• _EXCERPTED TEXT_:
━━━━━━━━━━━━━━━━━━━━

Hey there 👋

I'm Cuong!

PhD Student @ The University of Texas at Dallas

I am a PhD student in Computer Science at The University of Texas at Dallas, advised by Prof. Tien N. Nguyen. My research lies at the intersection of Software Engineering and AI, with three main directions:

(1) Applying AI/ML to software engineering tasks at the large-scale repo/project level
(2) Studying how/why Large Language Models understand and reason about program behavior
(3) Building Code World Models that capture dynamic program behavior and support more effective software development workflows

Previously, I was a full-time Research Resident in the FPT AI Residency Program from my 3rd year of undergrad, where I worked under the supervision of Prof. Tien N. Nguyen (Full Professor @ UT Dallas) and Dr. Nghi Bui (Research Scientist @ Google). This selective program provides intensive research training, strong computational support, and world-class mentorship for publishing in top-tier venues.

My first-author papers were published in top-tier conferences including ACL'26, ICSE'26, NAACL'25, FORGE'25 (see my Google Scholar for more detail). I was also honored to receive the ACM SIGSOFT Distinguished Paper Award at ICSE 2026.

Contact

You can email me at:

• cuong.le@utdallas.edu for work-related enquiries, or
• lechicuongldk@gmail.com for other matters.

My Projects My CV Email me

News

ACL 2026 Acceptance

SpecMind was accepted to the ACL 2026 Main Conference with acceptance rate ~19%.

2 new Preprints on Automated Program Repair

EvolRepair

Semantic evolution for LLM-guided APR

SpecTune

Specification-guided repair with intermediate behavioral signals

ACM SIGSOFT Distinguished Paper Award

SWE-Synth received the ACM SIGSOFT Distinguished Paper Award at ICSE 2026, recognizing it among the top 1.5% of accepted papers.

ICSE 2026 Acceptances

Two papers accepted: TestWeaver and SWE-Synth in ICSE 2026 Research Track (April 12-April 18, 2026, Rio de Janeiro, Brazil)

NAACL 2025 Acceptance

VisualCoder was accepted to Findings of NAACL 2025 (April 29-May 4, 2025, Albuquerque, New Mexico, USA)

FORGE 2025 Acceptance

CodeFlow was accepted to FORGE 2025 (April 27-April 28, Ottawa, Ontario, Canada).

Publications

ACL 2026 Main

SpecMind: Cognitively Inspired, Interactive Multi-Turn Framework for Postcondition Inference

Cuong Chi Le, Minh V. T. Pham, Tung Duy Vu, Cuong Duc Van, Hoang Nhat Phan, Huy Nhat Phan, Tien N. Nguyen

Specifications are vital for ensuring program correctness, yet writing them manually remains challenging and time-intensive. Recent large language model (LLM)-based methods have shown successes in generating specifications such as postconditions, but existing single-pass prompting often yields inaccurate results. In this paper, we present SpecMind, a novel framework for postcondition generation that treats LLMs as interactive and exploratory reasoners rather than one-shot generators. SpecMind employs feedback-driven multi-turn prompting approaches, enabling the model to iteratively refine candidate postconditions by incorporating implicit and explicit correctness feedback, while autonomously deciding when to stop. This process fosters deeper code comprehension and improves alignment with true program behavior via exploratory attempts. Our empirical evaluation shows that SpecMind significantly outperforms state-of-the-art approaches in both accuracy and completeness of generated postconditions.

━━━━━━━━━━━━━━━━━━━━

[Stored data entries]
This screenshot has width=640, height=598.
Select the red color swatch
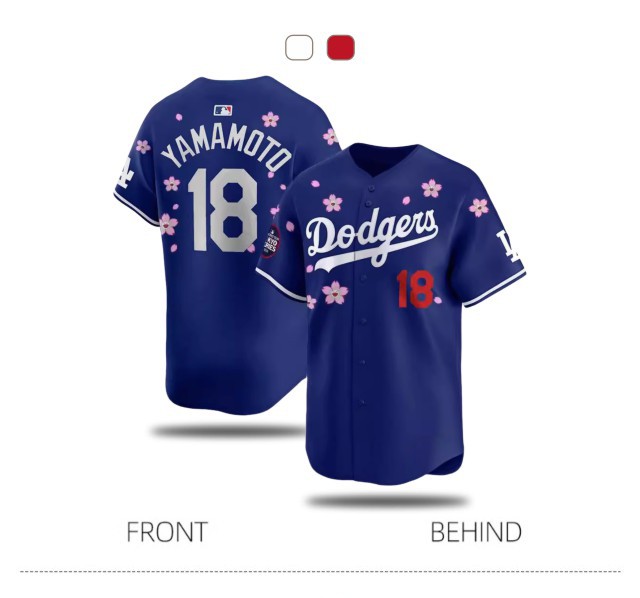[x=341, y=48]
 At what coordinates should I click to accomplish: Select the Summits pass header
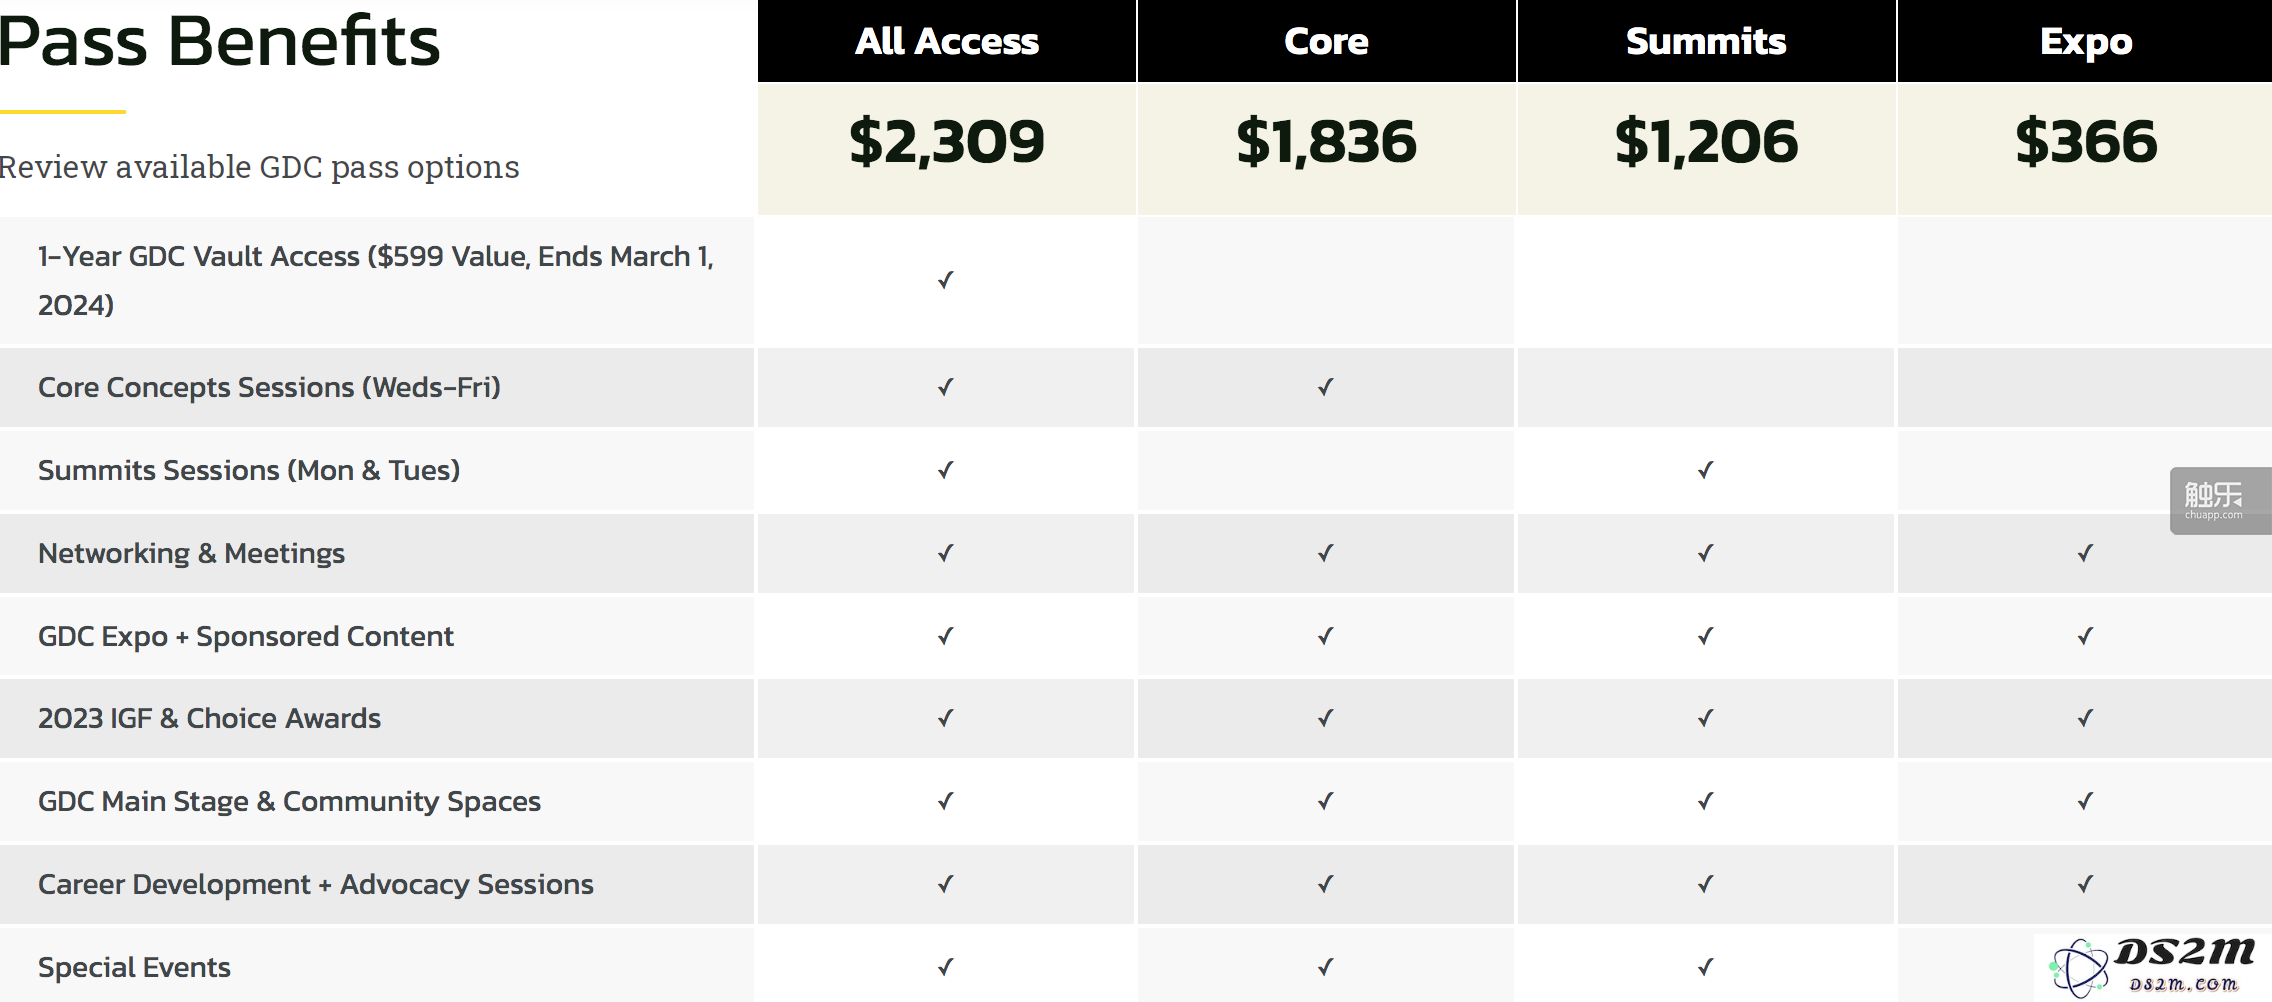(1706, 41)
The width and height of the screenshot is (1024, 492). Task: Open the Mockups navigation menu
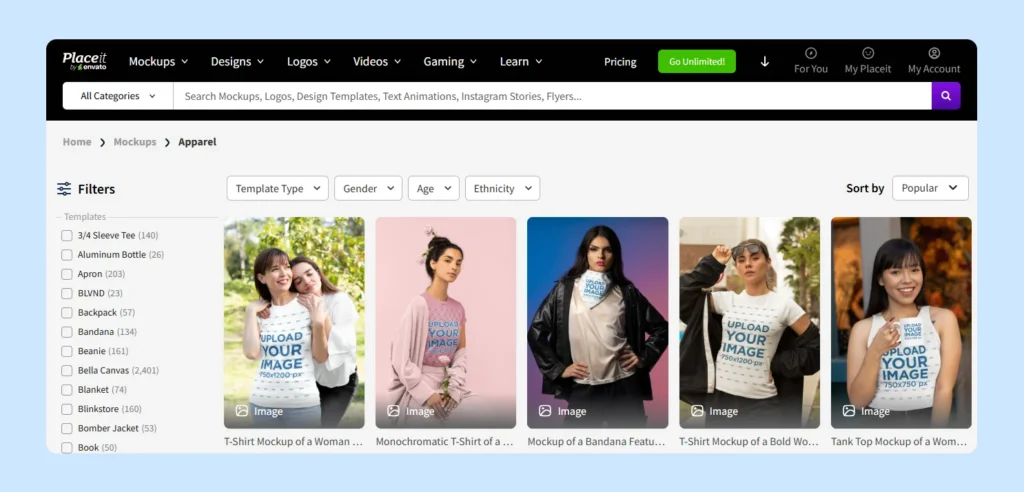click(158, 61)
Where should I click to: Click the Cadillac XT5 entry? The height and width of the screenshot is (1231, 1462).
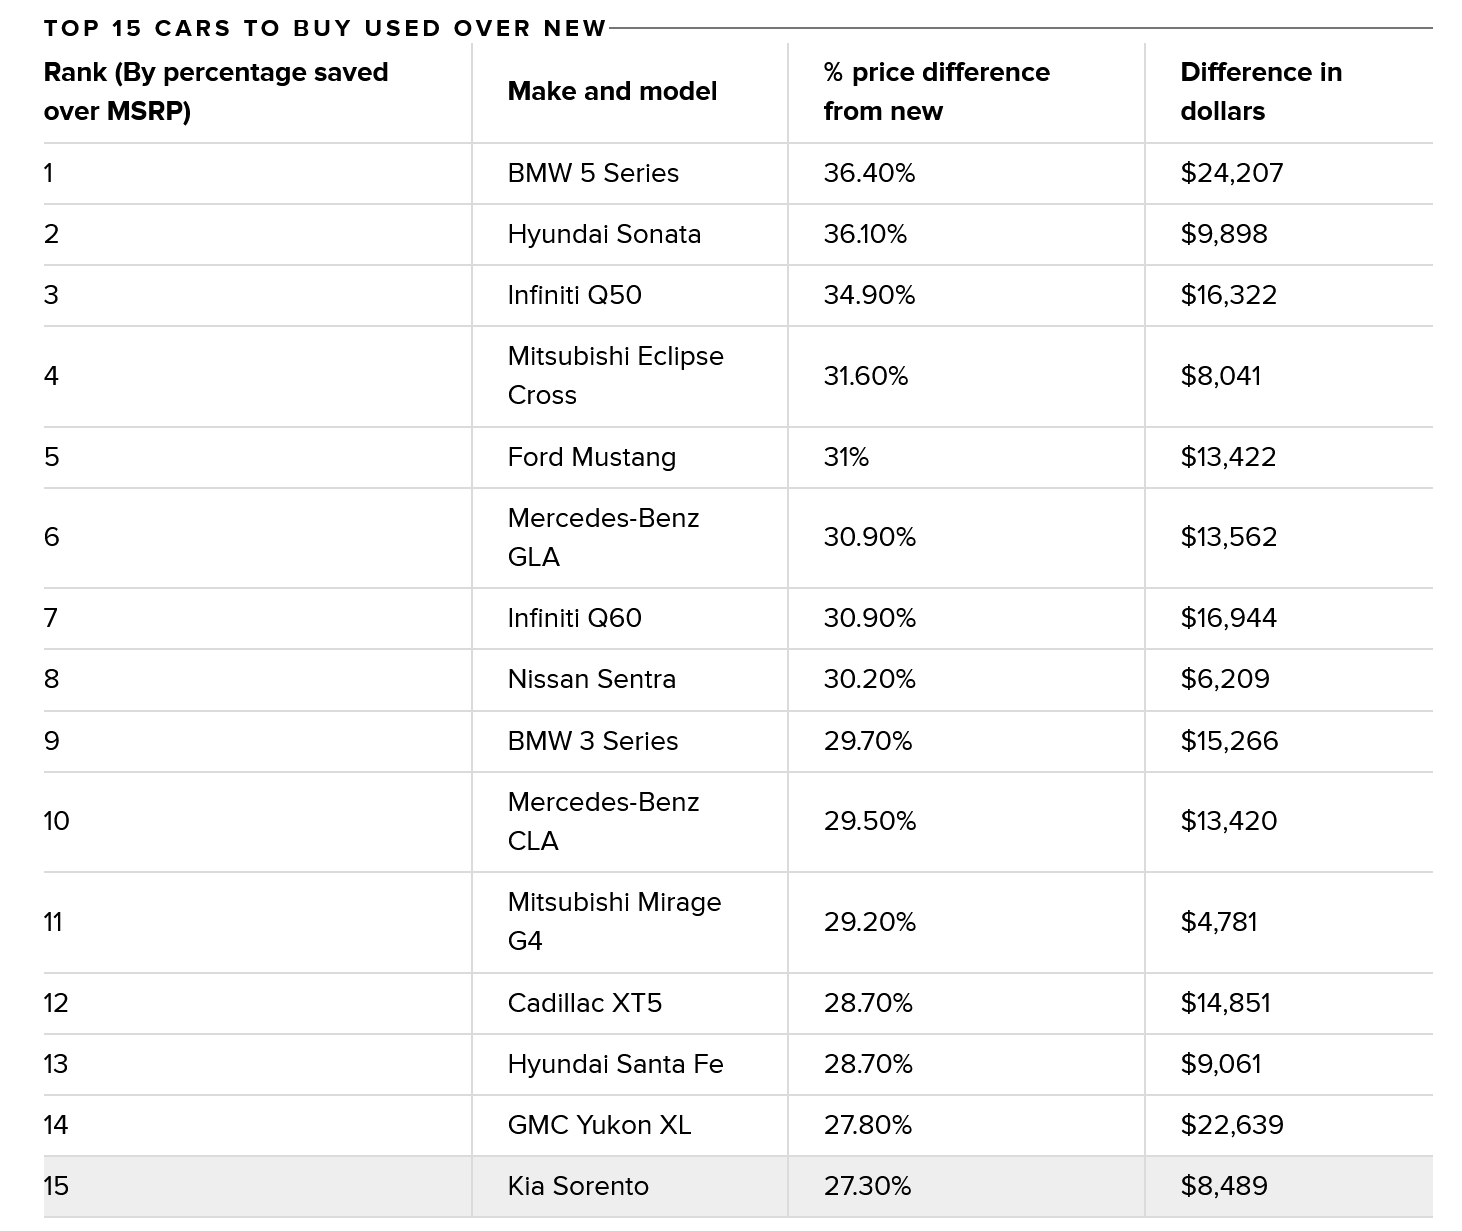(x=584, y=1003)
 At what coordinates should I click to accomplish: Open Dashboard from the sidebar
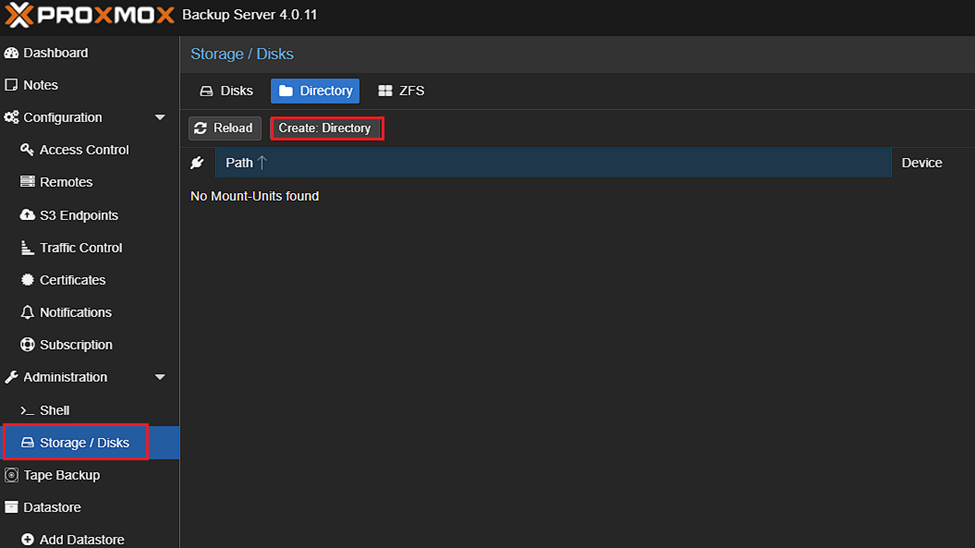pos(55,53)
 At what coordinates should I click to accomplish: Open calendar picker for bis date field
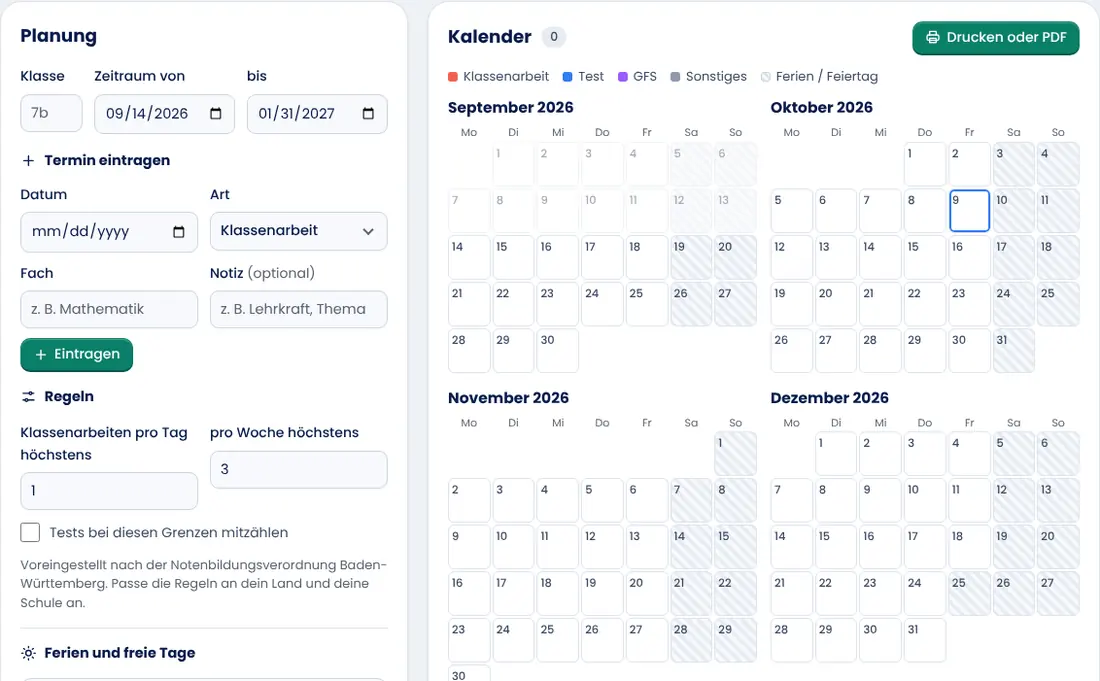(x=368, y=114)
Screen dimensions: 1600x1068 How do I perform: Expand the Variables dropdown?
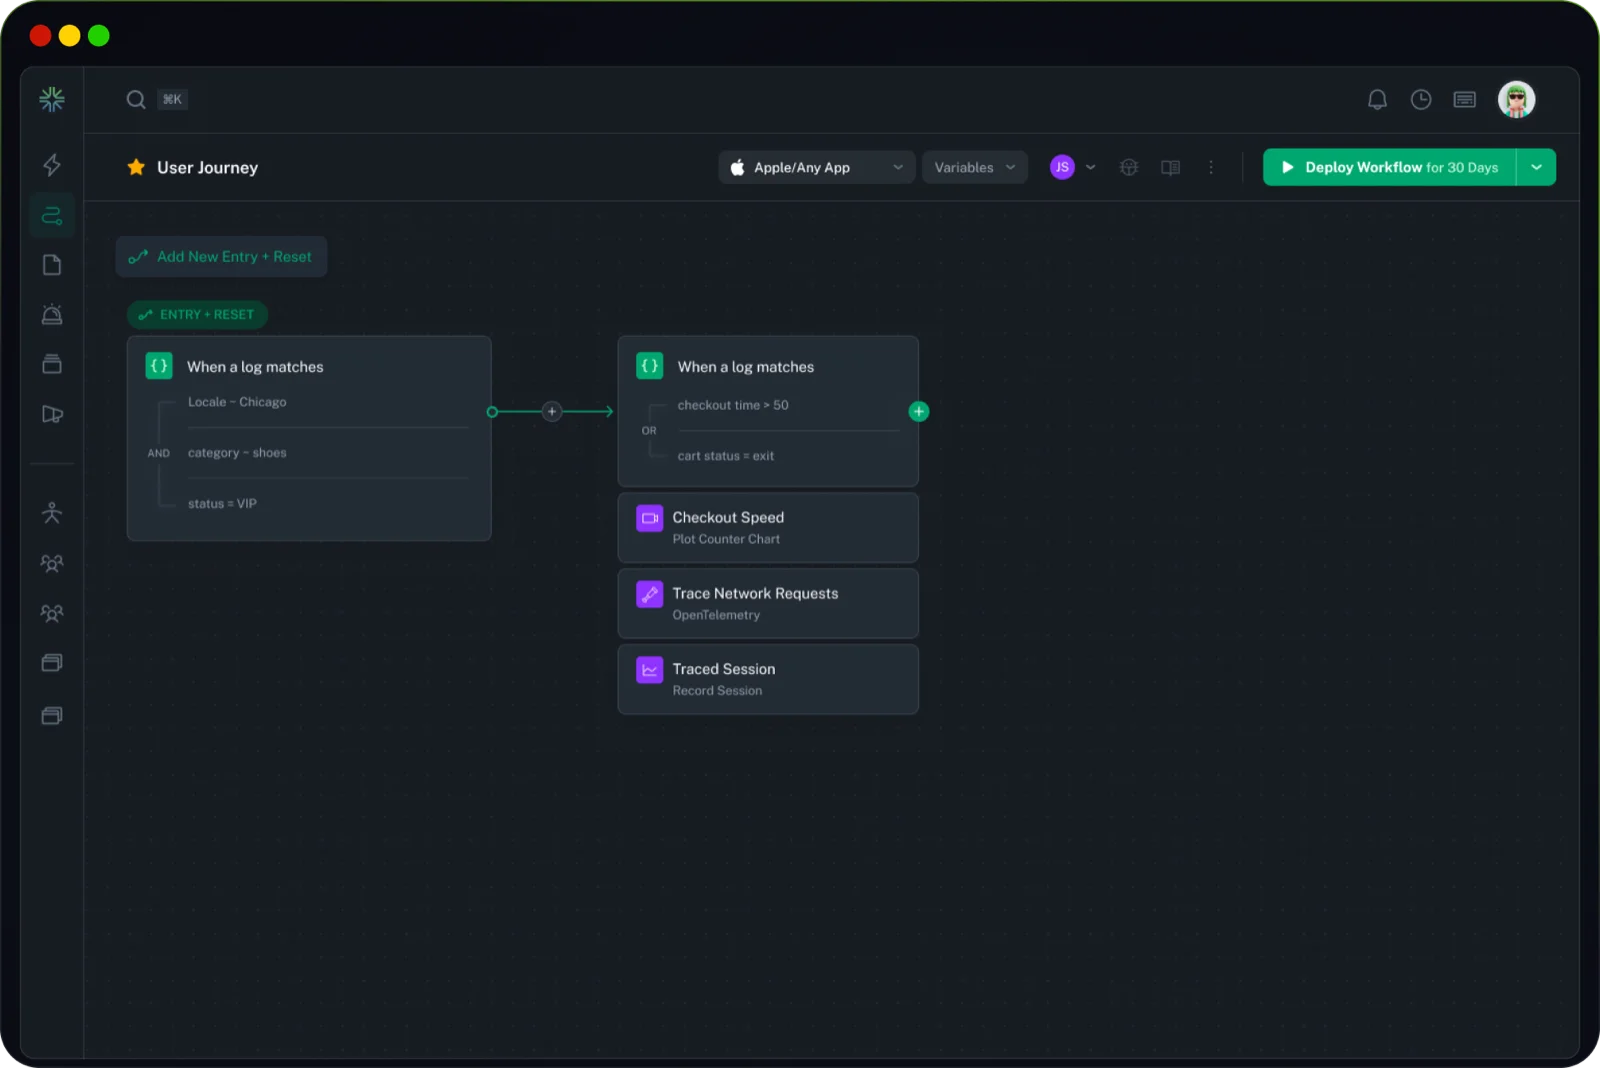point(974,168)
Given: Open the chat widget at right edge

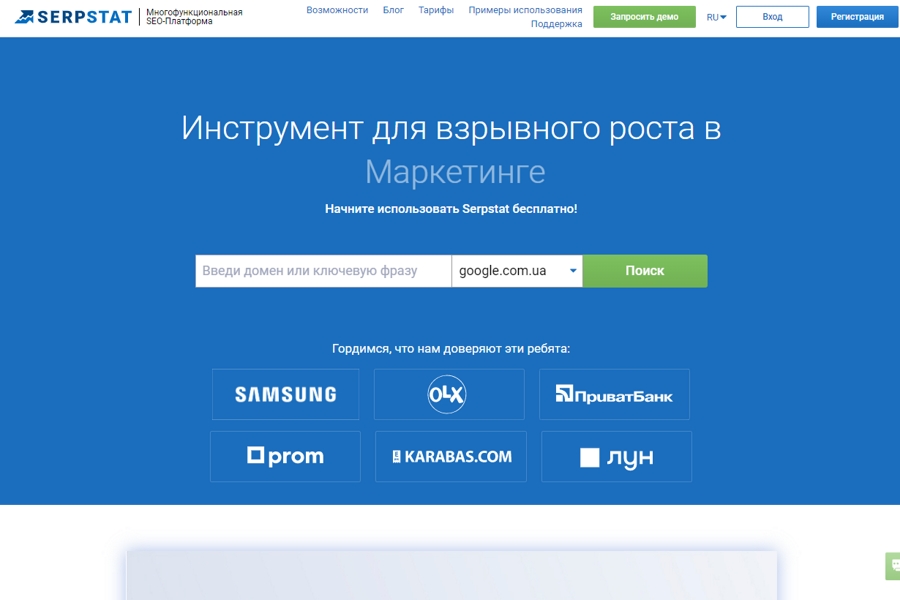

━━━━━━━━━━━━━━━━━━━━

• _EXERCISE OBJECTIVE_: According to the profile page, which paper received the ACM SIGSOFT Distinguished Paper Award at ICSE 2026? The items are separate material, unrelated to the profile page.

• _TASK RESPONSE_: SWE-Synth.